--- TAREFA ---
Escreva a continuação da entrevista sobre a democracia no Brasil e o avanço da direita no Congresso, começando logo após a última fala apresentada.

==== TEXTO DO DOCUMENTO

Annette von Schönfeld: As instituições existem e formalmente funcionam. Mesmo assim, percebemos que outras forças e interesses não alinhados com os valores da democracia e dos direitos humanos estão crescendo no país de forma preocupante.

Gerhard Dilger: A democracia está na UTI. Uma vitória da direita autoritária seria o maior retrocesso na América Latina desde a época das ditaduras cívico-militares.

DW Brasil: A direita avançou no Congresso. Pode-se esperar retrocessos?

Franziska Hübner: As bancadas mais conservadoras, como a evangélica, ruralista e da bala registraram um forte crescimento. Devido a esse movimento, as discussões sobre valores tradicionais ou morais em vários âmbitos da sociedade entrarão na agenda do Congresso.

Thomas Manz: O avanço da extrema direita no Congresso vai polarizar ainda mais os debates. Será um cenário complicado, seja quem for o vencedor das eleições. De um lado, haverá ainda um centrão como uma força decisiva que vai continuar fazendo o que sempre fez: vender votos e querer apoio para suas demandas individuais. Do outro, há também uma força significativa que quer impor também sua interpretação sobre a democracia e estado de Direito à toda sociedade brasileira.

Annette von Schönfeld: A direita avançou mesmo, mas não podemos esquecer que os retrocessos já estão em curso com as medidas tomadas pelo governo atual que poderão ser aprofundados nos próximos anos. Acho que, nas políticas públicas, na legislação, ou seja, em vários temas podem acontecer sérios retrocessos, visto que nos últimos anos houve avanços importantes. Por exemplo, na área dos direitos sexuais e reprodutivos um retrocesso na legislação sobre aborto e direitos relacionados às pessoas LGBTI; na legislação indígena, com diminuição de terras indígenas; perda de políticas públicas para pequenos camponeses ou mudanças na legislação ambiental que fragilizam licenças ambientais e outras políticas. Vamos ver também se o Brasil mantém a sua política para combater as mudanças climáticas.

Gerhard Dilger: O avanço da direita é mais um retrocesso, e a composição do Congresso está cada vez mais distante do povo brasileiro. Isso só poderia ser mudado com uma reforma política profunda.

========
==== DADOS FORNECIDOS

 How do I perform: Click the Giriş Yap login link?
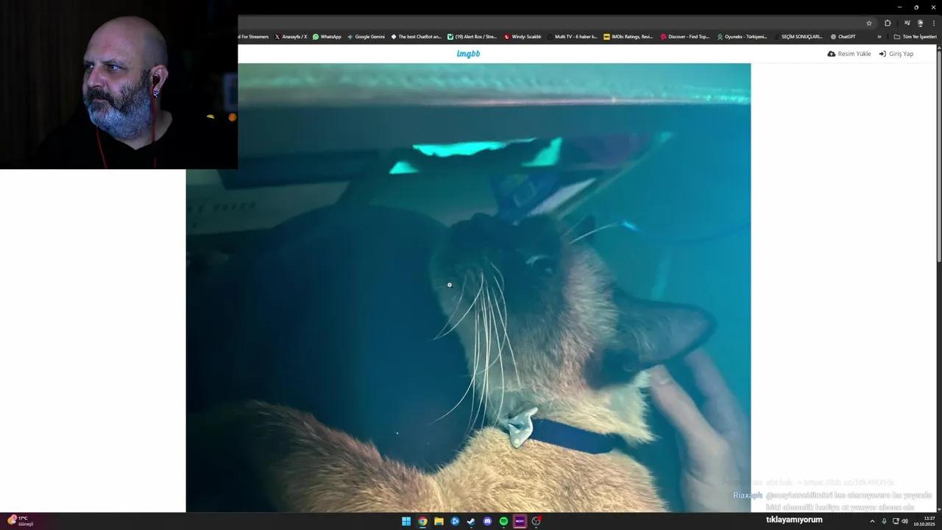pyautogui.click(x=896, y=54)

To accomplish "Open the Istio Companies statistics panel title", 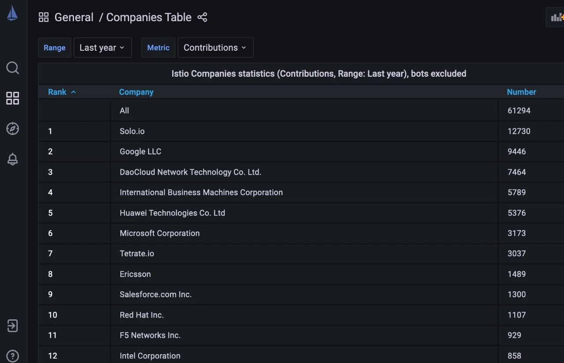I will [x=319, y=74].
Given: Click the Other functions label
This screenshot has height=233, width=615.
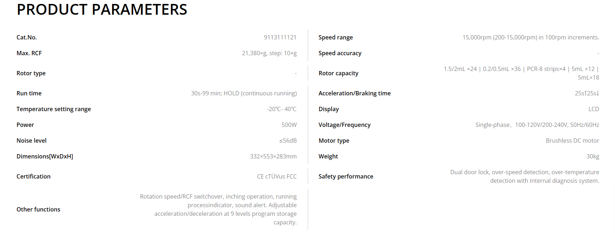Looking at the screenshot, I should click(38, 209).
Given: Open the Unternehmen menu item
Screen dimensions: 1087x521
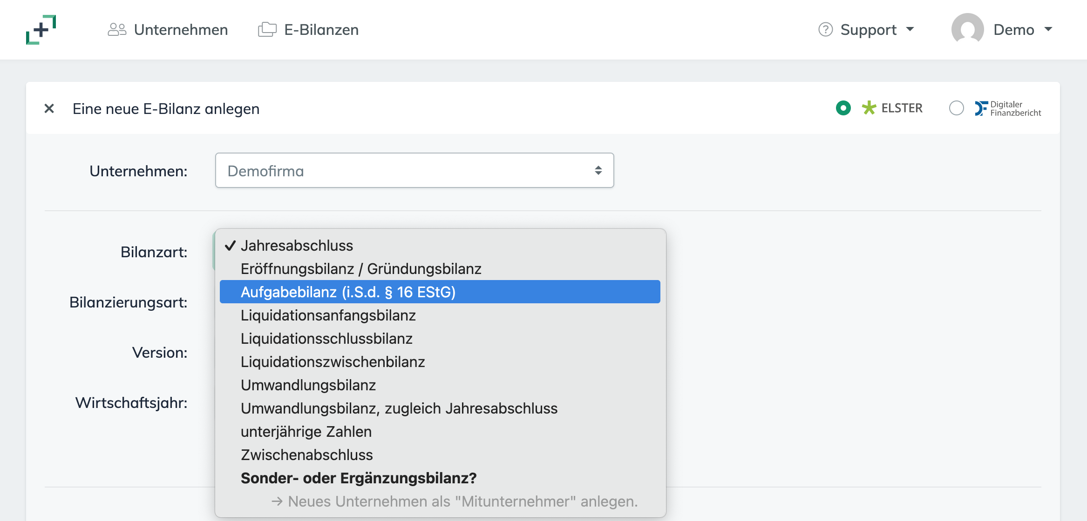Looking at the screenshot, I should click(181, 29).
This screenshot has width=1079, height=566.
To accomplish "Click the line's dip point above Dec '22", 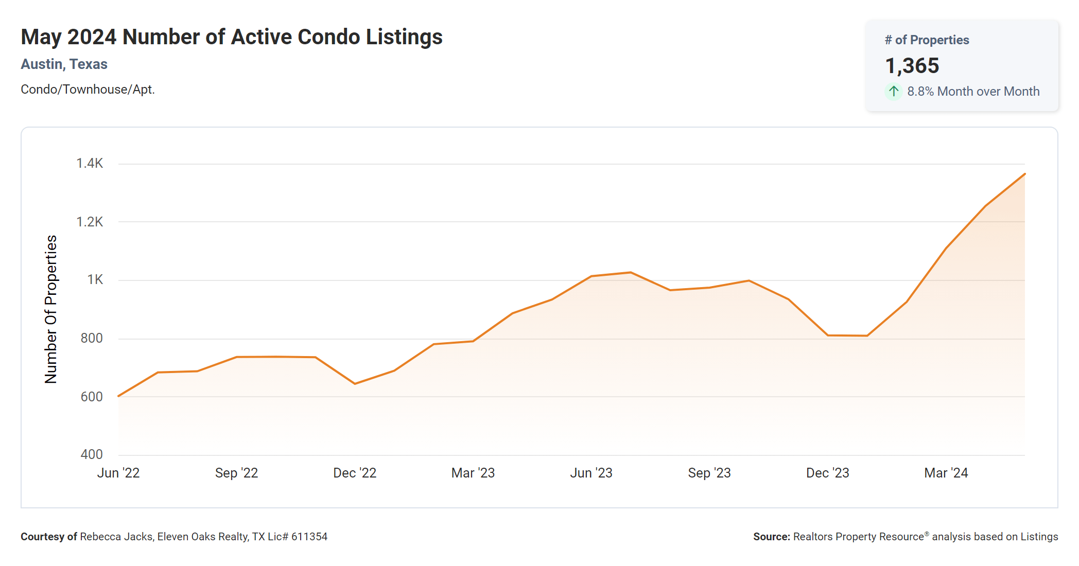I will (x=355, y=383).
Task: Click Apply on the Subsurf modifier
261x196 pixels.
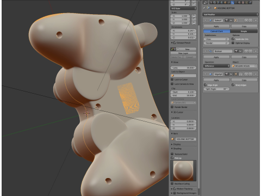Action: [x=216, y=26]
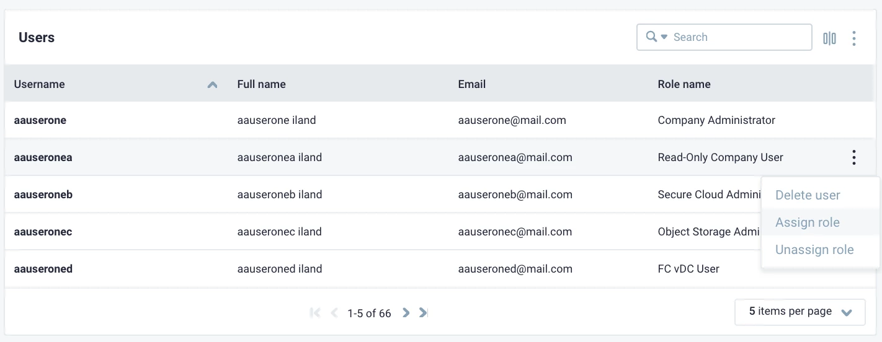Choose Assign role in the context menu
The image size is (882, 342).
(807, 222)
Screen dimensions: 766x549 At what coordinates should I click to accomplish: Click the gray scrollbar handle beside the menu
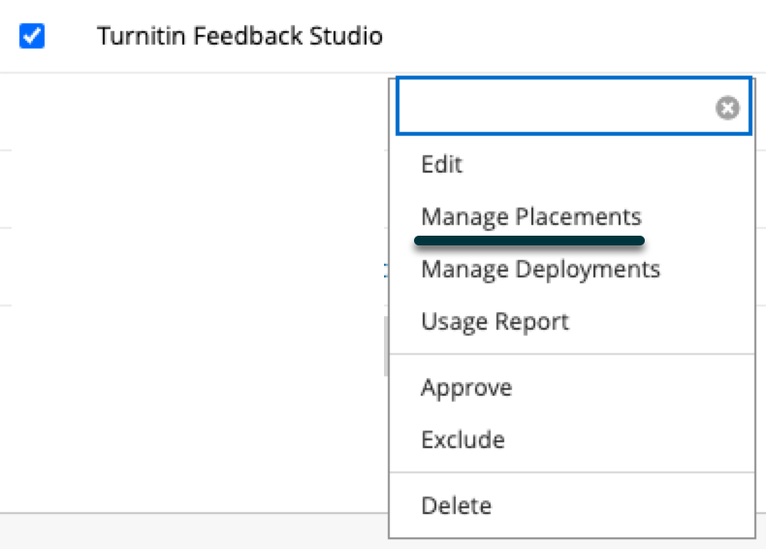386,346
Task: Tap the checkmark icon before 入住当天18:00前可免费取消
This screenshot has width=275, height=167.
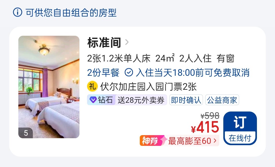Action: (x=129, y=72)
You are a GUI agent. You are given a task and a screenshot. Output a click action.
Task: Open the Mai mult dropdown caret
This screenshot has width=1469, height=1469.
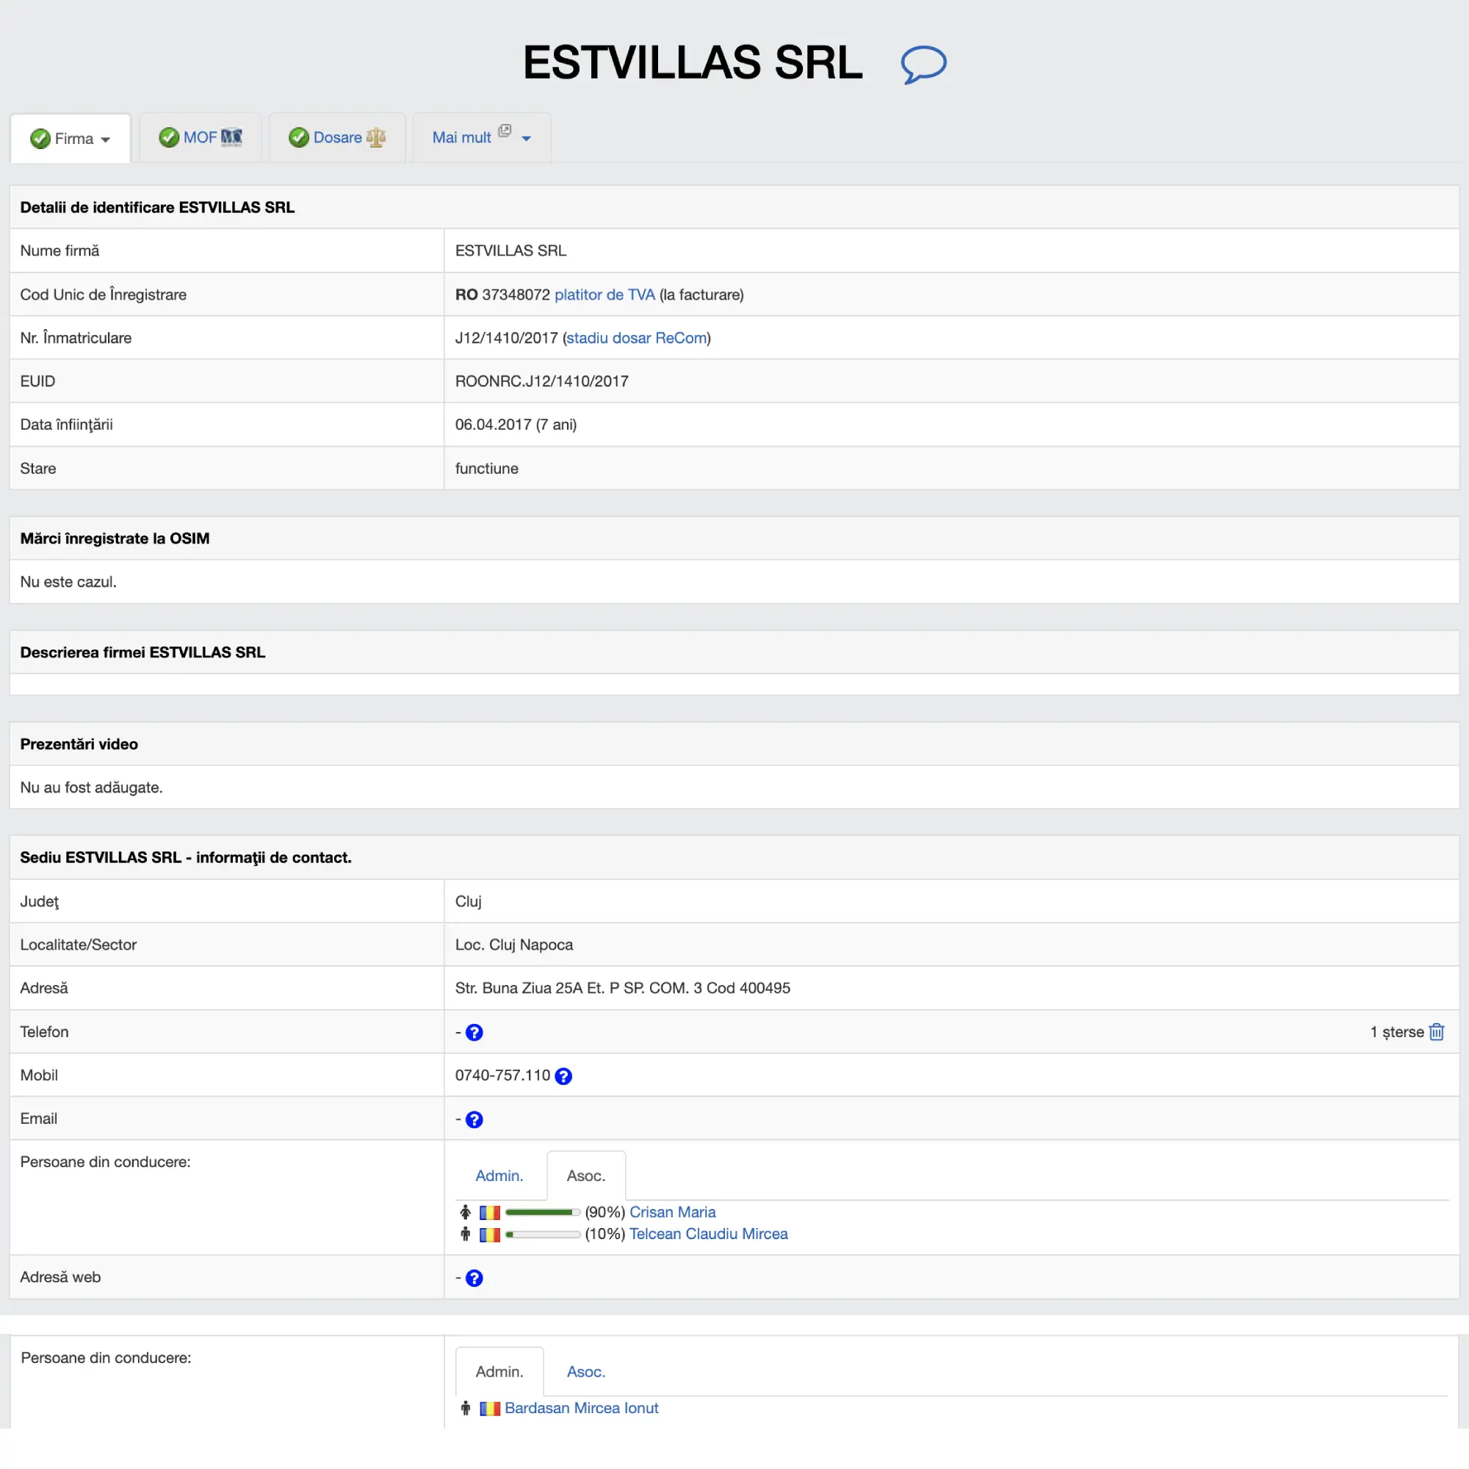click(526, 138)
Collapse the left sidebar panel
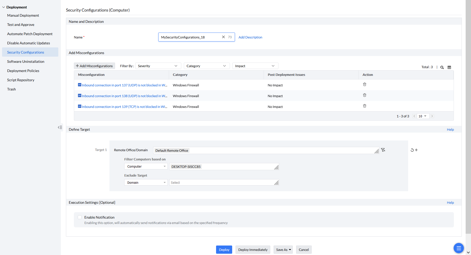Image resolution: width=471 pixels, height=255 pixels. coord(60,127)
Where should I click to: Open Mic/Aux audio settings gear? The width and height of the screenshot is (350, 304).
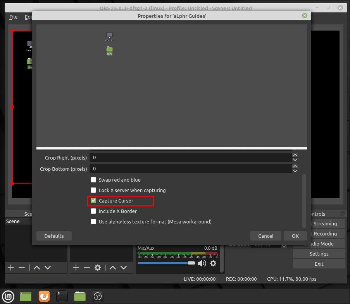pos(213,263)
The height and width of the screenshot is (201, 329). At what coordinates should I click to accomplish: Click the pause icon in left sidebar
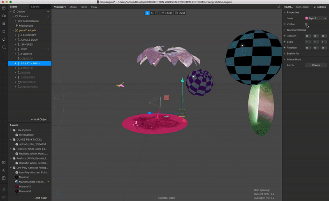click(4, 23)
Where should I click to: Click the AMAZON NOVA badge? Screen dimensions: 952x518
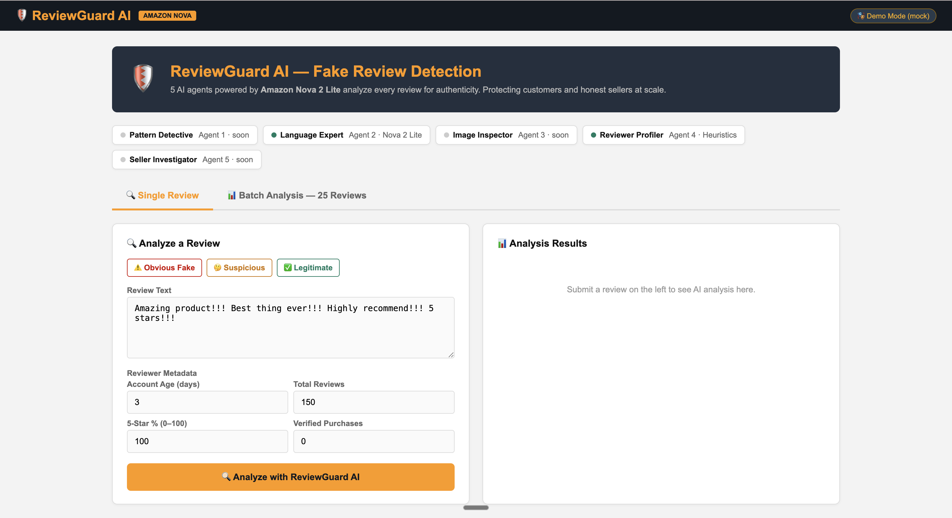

========

--- RESPOSTA ESCRITA ---
DW Brasil: Até que ponto pode-se colocar o que está acontecendo no Brasil – avanço do ceticismo e desconfiança com a política tradicional – num contexto internacional?

Franziska Hübner: Parte do lema do Bolsonaro “Brasil acima de tudo" faz lembrar o lema do atual presidente dos EUA, Donald Trump, que ganhou as eleições com a mensagem "America First", ou seja, usando um forte tom nacionalista. Da mesma maneira como Trump ou outros partidos populistas na Europa, como, por exemplo, o alemão Alternativa para a Alemanha (AfD), Bolsonaro apresenta-se como um político de fora da "velha política" – embora ele tenha sido deputado federal por sete mandatos seguidos. Muitos eleitores estão abertos às promessas dos populistas no Brasil e no mundo porque se sentem esquecidos pela política e perguntam "Quem cuida de nós?" em um mundo cada vez mais globalizado, ou porque temem uma piora da sua situação. Essa ansiedade aparece em várias partes do mundo. 

Thomas Manz: Nós temos no plano global uma tendência à direita, mas isso tem a ver também com o descrédito das instituições e da democracia representativa. Cada um quer ser representado por si mesmo, e isso causa uma falta de identificação com projetos que tentam criar maioria e que defendam uma certa ideologia. Existe uma fragmentação muito forte dentro do espectro político que torna a política mais complicada e, por isso, geram-se menos resultados positivos. Esse movimento é parte do contexto internacional.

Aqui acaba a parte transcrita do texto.